Henry Griffith, policy and campaigns officer at Propertymark, said at the time that these proposals would “help lead to greater confidence in the buying and selling of property in high-rise buildings.”

Responding to the amendment on Monday evening, Baroness Scott of Bybrook, who is Parliamentary Under-Secretary of State in the Department for Levelling Up, Housing and Communities, said the views of the independent experts are that “there is no systematic risk” in buildings under 11 metres.

She added: “However, we continue to look at these on a case-by-case basis and provide any help to those leaseholders accordingly.”

Baroness Scott highlighted that the Government has established a building safety levy and said the “recovery strategy unit is litigating against large freeholders.”

The amendment was withdrawn amid time issues but Lord Lytton said he was disappointed.

Speaking in the House of Lords, he said: “The fact of the matter is that a very large number of flats are excluded.

“There is no prospect of any early protection from costs that their owners are not responsible for.
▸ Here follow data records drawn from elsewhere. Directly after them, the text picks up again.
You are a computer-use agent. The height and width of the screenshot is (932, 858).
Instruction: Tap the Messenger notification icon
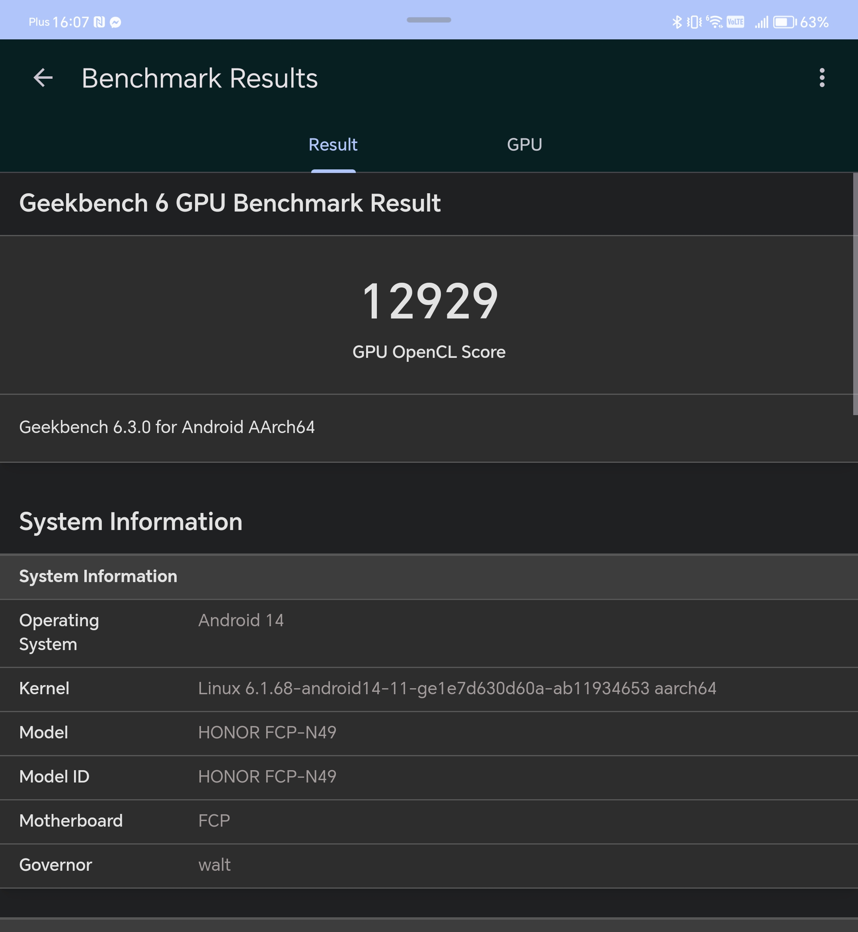116,22
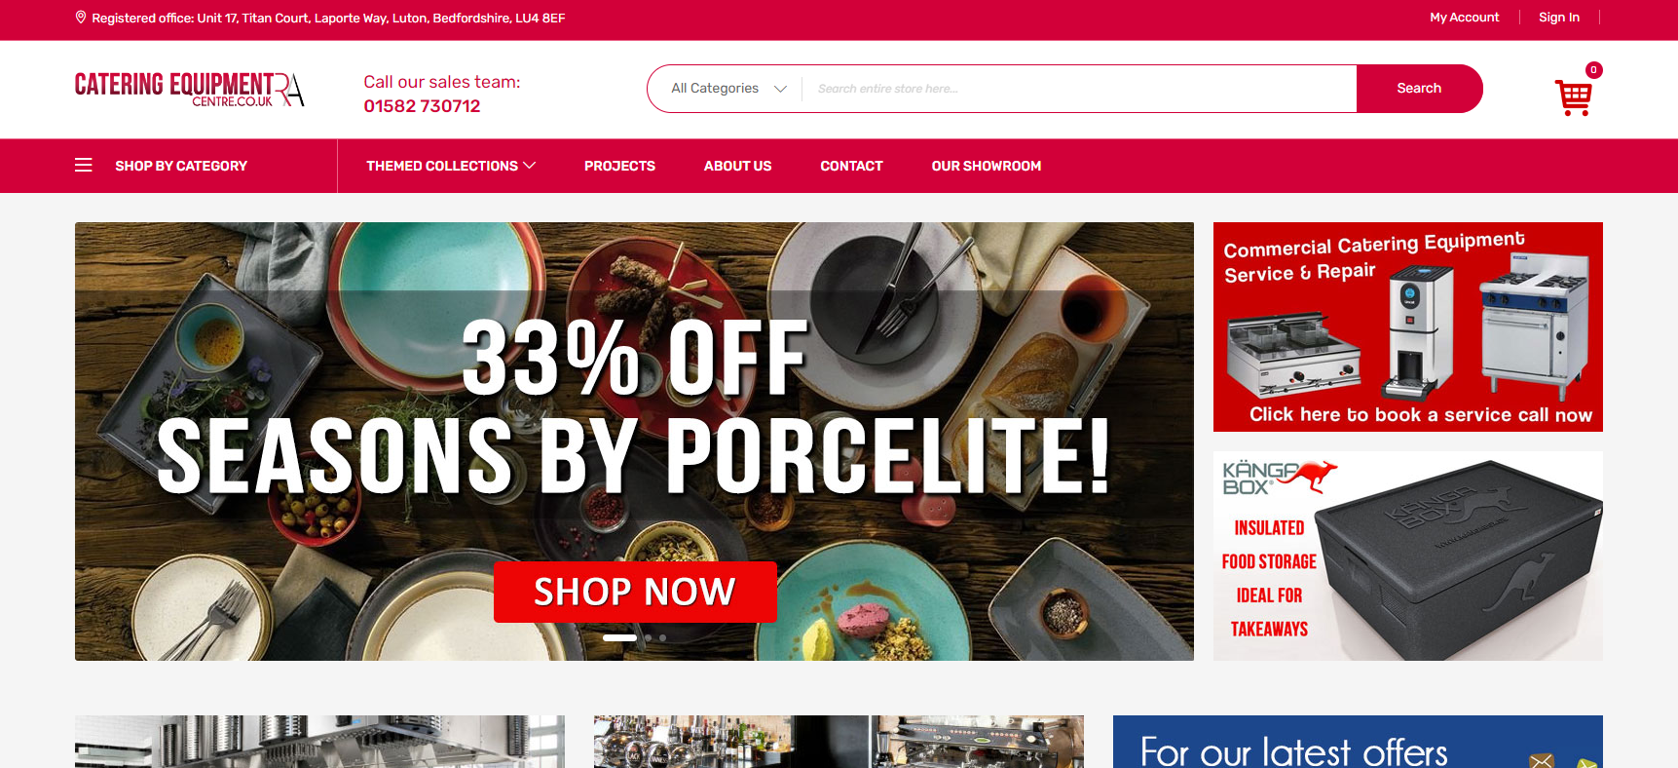This screenshot has width=1678, height=768.
Task: Expand Themed Collections menu chevron
Action: click(x=530, y=166)
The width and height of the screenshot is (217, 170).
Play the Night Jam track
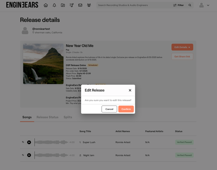pyautogui.click(x=29, y=155)
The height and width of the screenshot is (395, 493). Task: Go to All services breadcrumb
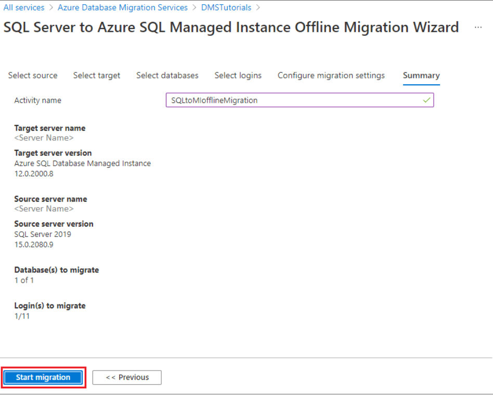pyautogui.click(x=24, y=8)
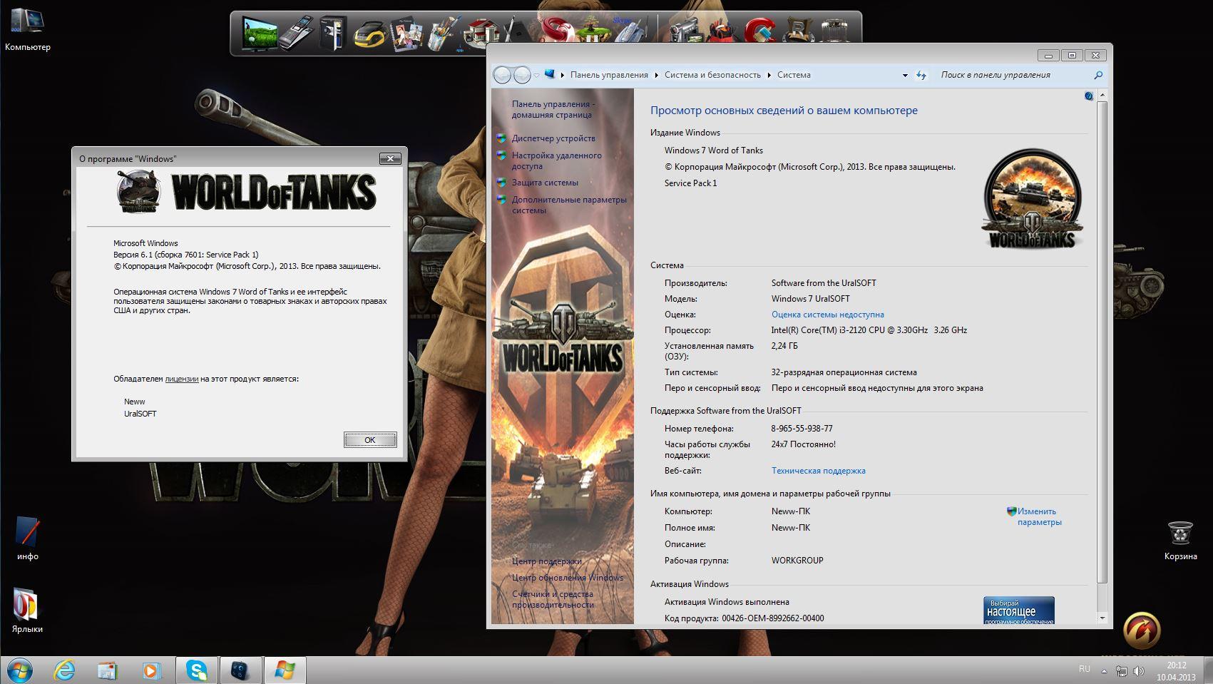Screen dimensions: 1213x684
Task: Open the Диспетчер устройств link
Action: 553,138
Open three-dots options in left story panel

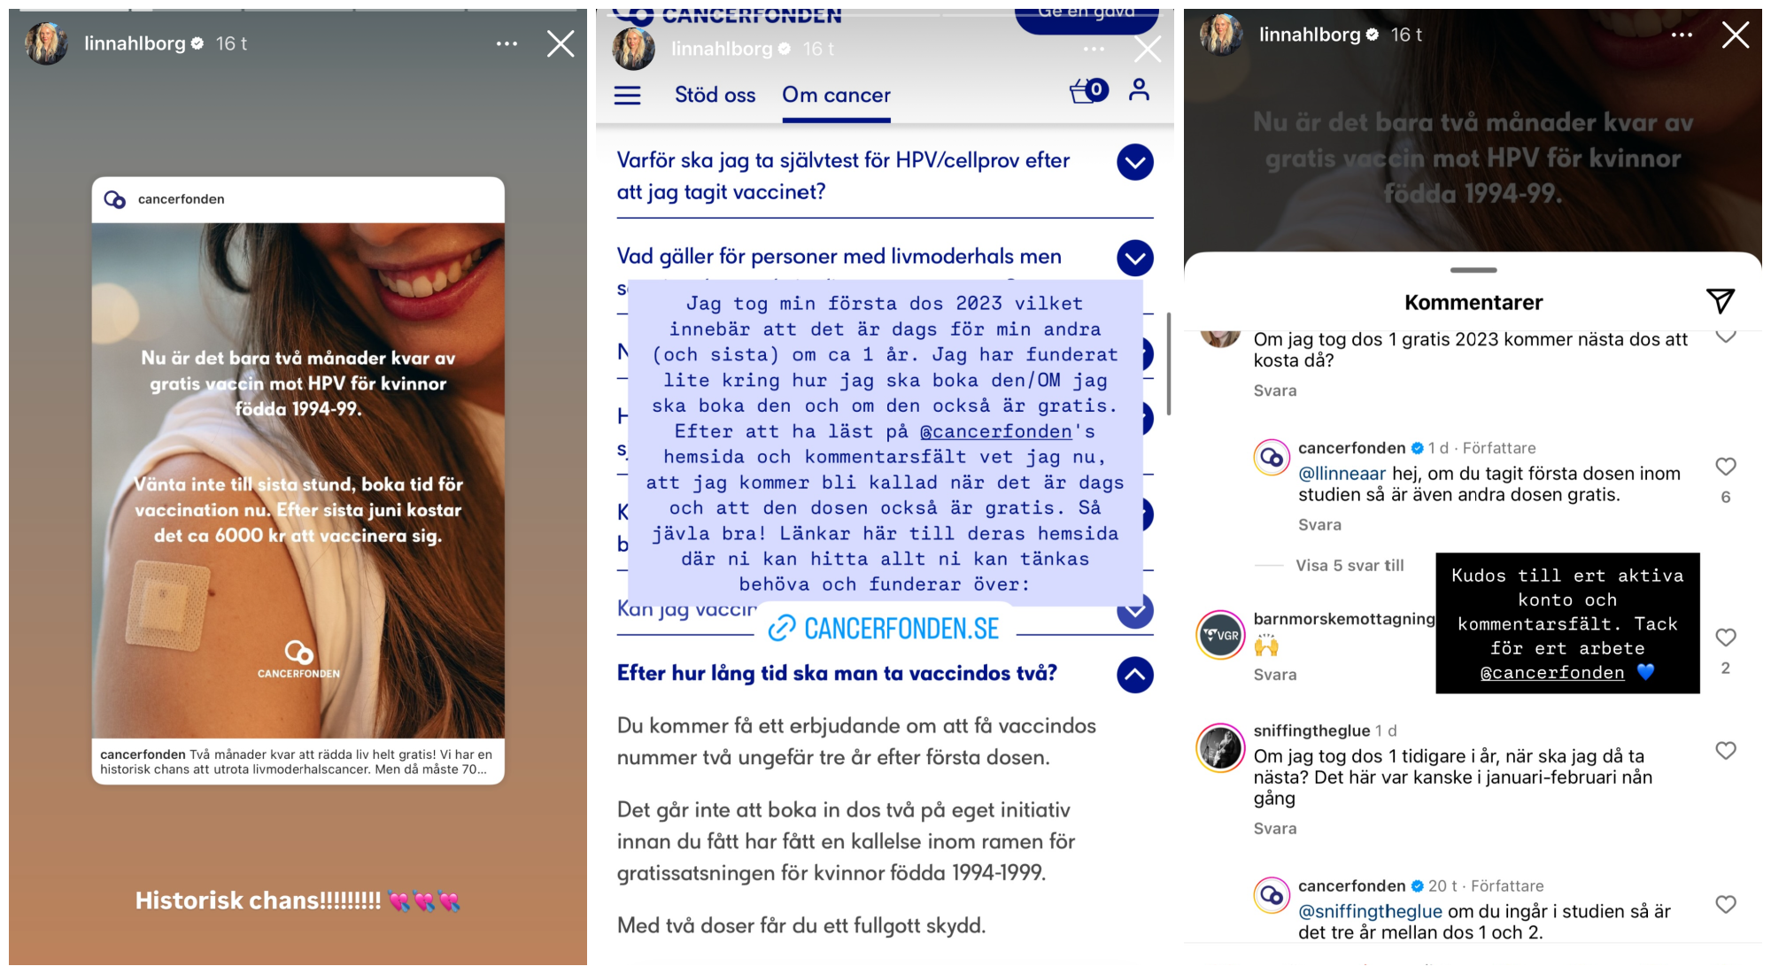tap(507, 43)
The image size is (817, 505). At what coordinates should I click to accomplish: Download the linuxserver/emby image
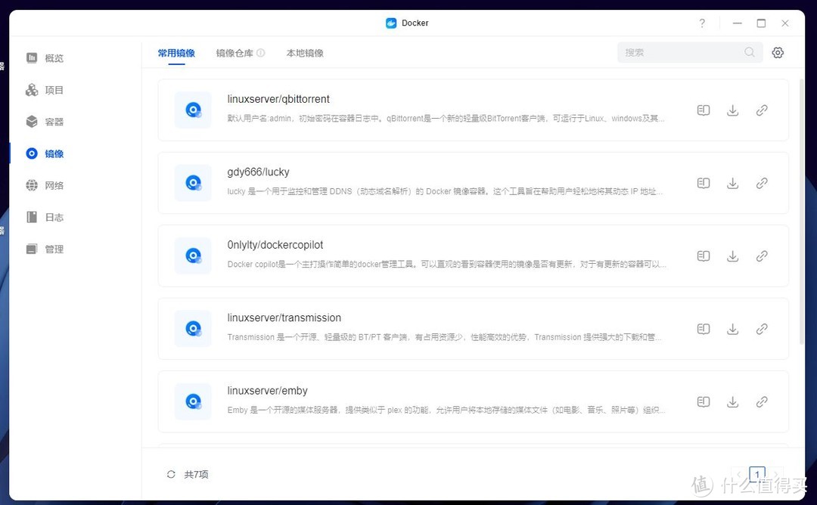732,401
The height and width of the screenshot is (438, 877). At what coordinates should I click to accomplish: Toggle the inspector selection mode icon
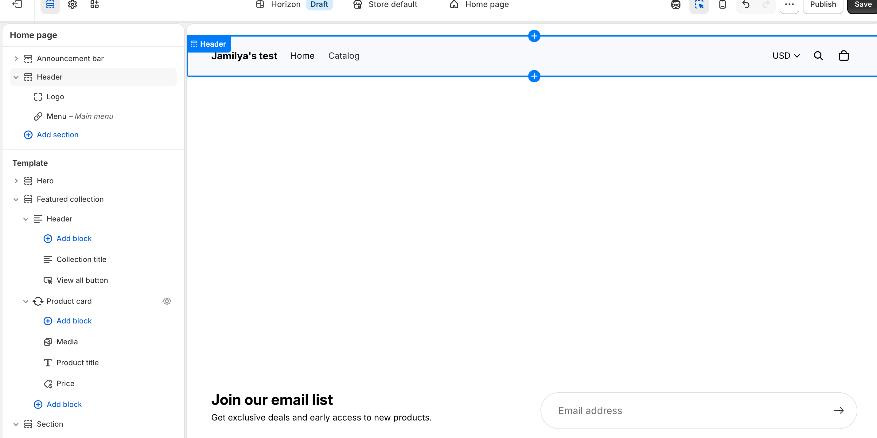click(x=699, y=4)
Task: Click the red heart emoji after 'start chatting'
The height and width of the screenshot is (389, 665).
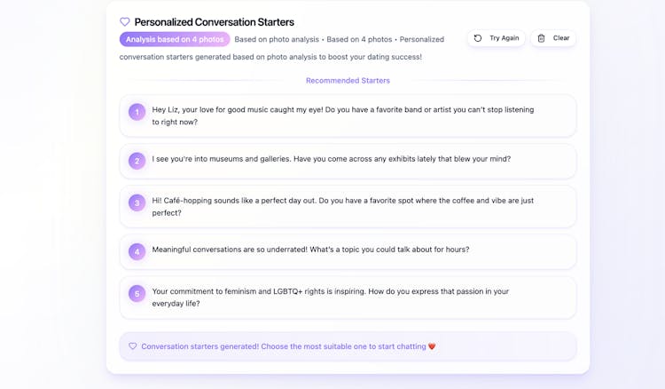Action: click(x=432, y=346)
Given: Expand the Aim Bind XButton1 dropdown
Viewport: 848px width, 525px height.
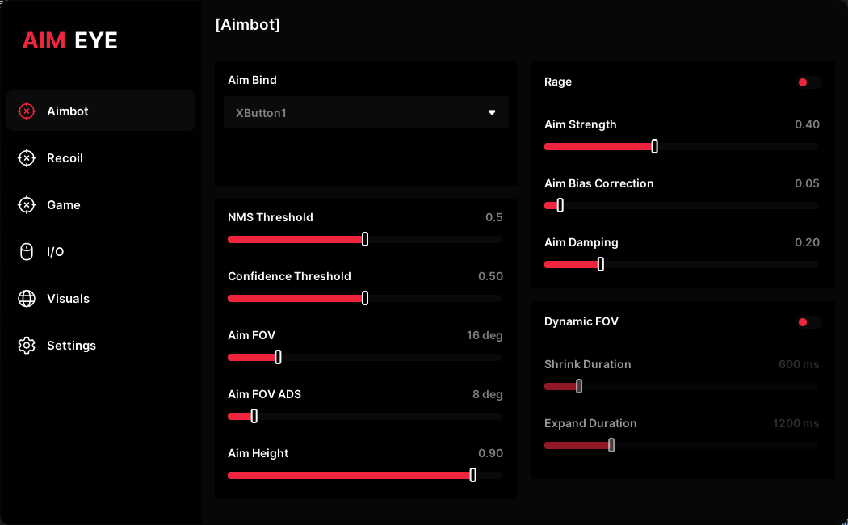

Litigation against freeholders is all very well, provided that the freeholders were those who were responsible for the problem in the first place. 

“But if they are not, because they just happen to be from a pension fund that picked it up along the way, no doubt relying on the same sign-off and building warranties as all the occupiers, then I have to say that this looks like the Government plucking at low-hanging fruit for the purposes of PR and marketing. 

“I am sorry, but I do not buy the principle that letting others off the hook should necessitate going after people who may themselves be, beyond peradventure, innocent.”